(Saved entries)
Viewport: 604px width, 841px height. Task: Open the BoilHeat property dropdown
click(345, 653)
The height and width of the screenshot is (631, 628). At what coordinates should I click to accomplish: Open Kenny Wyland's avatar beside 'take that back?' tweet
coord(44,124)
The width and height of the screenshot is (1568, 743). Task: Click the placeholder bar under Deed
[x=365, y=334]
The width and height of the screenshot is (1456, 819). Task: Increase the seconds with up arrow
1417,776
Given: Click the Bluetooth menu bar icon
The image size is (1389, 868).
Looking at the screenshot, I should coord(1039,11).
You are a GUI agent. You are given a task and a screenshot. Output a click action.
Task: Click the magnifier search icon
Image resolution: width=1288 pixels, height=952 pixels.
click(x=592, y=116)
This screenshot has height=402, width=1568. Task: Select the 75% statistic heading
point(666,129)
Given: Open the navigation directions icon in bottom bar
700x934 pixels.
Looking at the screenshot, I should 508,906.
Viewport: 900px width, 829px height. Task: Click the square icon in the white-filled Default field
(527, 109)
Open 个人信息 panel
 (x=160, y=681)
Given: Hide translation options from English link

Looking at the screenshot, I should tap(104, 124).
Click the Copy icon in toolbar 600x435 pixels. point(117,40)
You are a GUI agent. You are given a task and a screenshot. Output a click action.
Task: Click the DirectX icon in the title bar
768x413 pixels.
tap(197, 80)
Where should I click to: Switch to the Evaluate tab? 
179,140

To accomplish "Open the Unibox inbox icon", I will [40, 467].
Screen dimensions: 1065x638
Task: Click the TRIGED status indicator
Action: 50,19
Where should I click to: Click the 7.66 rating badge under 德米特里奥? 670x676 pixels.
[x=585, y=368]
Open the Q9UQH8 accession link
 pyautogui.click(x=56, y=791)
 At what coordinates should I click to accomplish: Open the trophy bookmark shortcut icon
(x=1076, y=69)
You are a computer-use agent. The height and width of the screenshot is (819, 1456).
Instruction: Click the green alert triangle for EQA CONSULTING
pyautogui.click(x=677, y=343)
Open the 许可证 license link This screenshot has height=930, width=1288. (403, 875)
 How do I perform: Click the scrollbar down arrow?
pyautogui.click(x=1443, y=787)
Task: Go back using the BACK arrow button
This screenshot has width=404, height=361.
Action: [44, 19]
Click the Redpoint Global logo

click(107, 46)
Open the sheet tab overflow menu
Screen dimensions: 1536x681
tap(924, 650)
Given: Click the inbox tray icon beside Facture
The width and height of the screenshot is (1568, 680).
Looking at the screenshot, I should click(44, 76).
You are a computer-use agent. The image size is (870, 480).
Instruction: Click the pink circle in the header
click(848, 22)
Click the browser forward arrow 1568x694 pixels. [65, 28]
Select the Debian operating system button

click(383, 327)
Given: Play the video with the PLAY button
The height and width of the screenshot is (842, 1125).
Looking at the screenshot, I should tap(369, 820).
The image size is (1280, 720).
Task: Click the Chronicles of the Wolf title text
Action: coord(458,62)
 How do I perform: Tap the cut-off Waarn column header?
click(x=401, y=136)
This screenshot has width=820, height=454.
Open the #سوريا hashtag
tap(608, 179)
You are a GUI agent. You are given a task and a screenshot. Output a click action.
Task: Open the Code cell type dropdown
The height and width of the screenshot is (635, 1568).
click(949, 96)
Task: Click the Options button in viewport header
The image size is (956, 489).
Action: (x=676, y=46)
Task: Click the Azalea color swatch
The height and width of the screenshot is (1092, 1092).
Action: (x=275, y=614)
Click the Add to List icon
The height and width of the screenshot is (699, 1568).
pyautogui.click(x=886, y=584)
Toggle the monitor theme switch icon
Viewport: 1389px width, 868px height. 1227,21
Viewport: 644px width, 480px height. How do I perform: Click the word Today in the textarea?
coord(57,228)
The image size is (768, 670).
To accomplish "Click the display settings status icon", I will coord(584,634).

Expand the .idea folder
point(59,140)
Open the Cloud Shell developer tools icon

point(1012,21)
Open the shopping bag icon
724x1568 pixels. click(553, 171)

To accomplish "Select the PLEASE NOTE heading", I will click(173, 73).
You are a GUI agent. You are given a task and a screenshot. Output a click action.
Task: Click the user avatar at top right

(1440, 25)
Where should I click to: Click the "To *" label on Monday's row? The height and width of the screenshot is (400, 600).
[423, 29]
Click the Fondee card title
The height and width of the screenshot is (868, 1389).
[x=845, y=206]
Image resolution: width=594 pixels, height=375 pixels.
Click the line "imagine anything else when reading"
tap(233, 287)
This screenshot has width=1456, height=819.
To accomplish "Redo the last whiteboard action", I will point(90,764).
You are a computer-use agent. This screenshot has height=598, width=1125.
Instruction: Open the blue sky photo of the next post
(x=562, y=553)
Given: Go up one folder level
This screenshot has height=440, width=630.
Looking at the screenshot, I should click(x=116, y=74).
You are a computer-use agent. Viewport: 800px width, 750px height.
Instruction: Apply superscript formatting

▶ [Task description] Reproduce every one of the rows with each occurrence of "computer-use agent" swapped for "screen automation agent", keeping all other text as it stands.

▶ [Worked answer]
Viewport: 604px width, 841px height. Task: Open the BoilHeat property dropdown
click(345, 653)
The height and width of the screenshot is (631, 628). At what coordinates should I click to accomplish: Open Kenny Wyland's avatar beside 'take that back?' tweet
coord(44,124)
The width and height of the screenshot is (1568, 743). Task: Click the placeholder bar under Deed
[x=365, y=334]
The width and height of the screenshot is (1456, 819). Task: Increase the seconds with up arrow
1417,776
Given: Click the Bluetooth menu bar icon
The image size is (1389, 868).
Looking at the screenshot, I should coord(1039,11).
You are a GUI agent. You are given a task and a screenshot. Output a click action.
Task: Click the magnifier search icon
Image resolution: width=1288 pixels, height=952 pixels.
click(x=592, y=116)
This screenshot has height=402, width=1568. Task: Select the 75% statistic heading
point(666,129)
Given: Open the navigation directions icon in bottom bar
700x934 pixels.
Looking at the screenshot, I should 508,906.
Viewport: 900px width, 829px height. Task: Click the square icon in the white-filled Default field
(527, 109)
Open 个人信息 panel
 (x=160, y=681)
Given: Hide translation options from English link

Looking at the screenshot, I should tap(104, 124).
Click the Copy icon in toolbar 600x435 pixels. point(117,40)
You are a GUI agent. You are given a task and a screenshot. Output a click action.
Task: Click the DirectX icon in the title bar
768x413 pixels.
tap(197, 80)
Where should I click to: Switch to the Evaluate tab? 
179,140

To accomplish "Open the Unibox inbox icon", I will [40, 467].
Screen dimensions: 1065x638
Task: Click the TRIGED status indicator
Action: 50,19
Where should I click to: Click the 7.66 rating badge under 德米特里奥? 670x676 pixels.
[x=585, y=368]
Open the Q9UQH8 accession link
 pyautogui.click(x=56, y=791)
 At what coordinates should I click to accomplish: Open the trophy bookmark shortcut icon
(x=1076, y=69)
You are a screen automation agent. The height and width of the screenshot is (819, 1456).
Instruction: Click the green alert triangle for EQA CONSULTING
pyautogui.click(x=677, y=343)
Open the 许可证 license link This screenshot has height=930, width=1288. (403, 875)
 How do I perform: Click the scrollbar down arrow?
pyautogui.click(x=1443, y=787)
Task: Go back using the BACK arrow button
This screenshot has width=404, height=361.
Action: [44, 19]
Click the Redpoint Global logo

click(107, 46)
Open the sheet tab overflow menu
Screen dimensions: 1536x681
tap(924, 650)
Given: Click the inbox tray icon beside Facture
The width and height of the screenshot is (1568, 680).
Looking at the screenshot, I should click(44, 76).
You are a screen automation agent. The image size is (870, 480).
Instruction: Click the pink circle in the header
click(848, 22)
Click the browser forward arrow 1568x694 pixels. [65, 28]
Select the Debian operating system button

click(383, 327)
Given: Play the video with the PLAY button
The height and width of the screenshot is (842, 1125).
Looking at the screenshot, I should tap(369, 820).
The image size is (1280, 720).
Task: Click the Chronicles of the Wolf title text
Action: coord(458,62)
 How do I perform: Tap the cut-off Waarn column header?
click(x=401, y=136)
This screenshot has width=820, height=454.
Open the #سوريا hashtag
tap(608, 179)
You are a GUI agent. You are given a task and a screenshot. Output a click action.
Task: Open the Code cell type dropdown
The height and width of the screenshot is (635, 1568).
click(949, 96)
Task: Click the Options button in viewport header
The image size is (956, 489).
Action: (x=676, y=46)
Task: Click the Azalea color swatch
The height and width of the screenshot is (1092, 1092).
Action: (x=275, y=614)
Click the Add to List icon
The height and width of the screenshot is (699, 1568).
pyautogui.click(x=886, y=584)
Toggle the monitor theme switch icon
Viewport: 1389px width, 868px height. 1227,21
Viewport: 644px width, 480px height. How do I perform: Click the word Today in the textarea?
coord(57,228)
The image size is (768, 670).
To accomplish "Click the display settings status icon", I will coord(584,634).

Expand the .idea folder
point(59,140)
Open the Cloud Shell developer tools icon

point(1012,21)
Open the shopping bag icon
724x1568 pixels. click(553, 171)

To accomplish "Select the PLEASE NOTE heading", I will click(173, 73).
You are a GUI agent. You are given a task and a screenshot. Output a click action.
Task: Click the user avatar at top right

(1440, 25)
Where should I click to: Click the "To *" label on Monday's row? The height and width of the screenshot is (400, 600).
[423, 29]
Click the Fondee card title
The height and width of the screenshot is (868, 1389).
[x=845, y=206]
Image resolution: width=594 pixels, height=375 pixels.
Click the line "imagine anything else when reading"
tap(233, 287)
This screenshot has width=1456, height=819.
To accomplish "Redo the last whiteboard action", I will point(90,764).
You are a screen automation agent. This screenshot has height=598, width=1125.
Instruction: Open the blue sky photo of the next post
(x=562, y=553)
Given: Go up one folder level
This screenshot has height=440, width=630.
Looking at the screenshot, I should click(x=116, y=74).
You are a screen automation agent. Viewport: 800px width, 750px height.
Instruction: Apply superscript formatting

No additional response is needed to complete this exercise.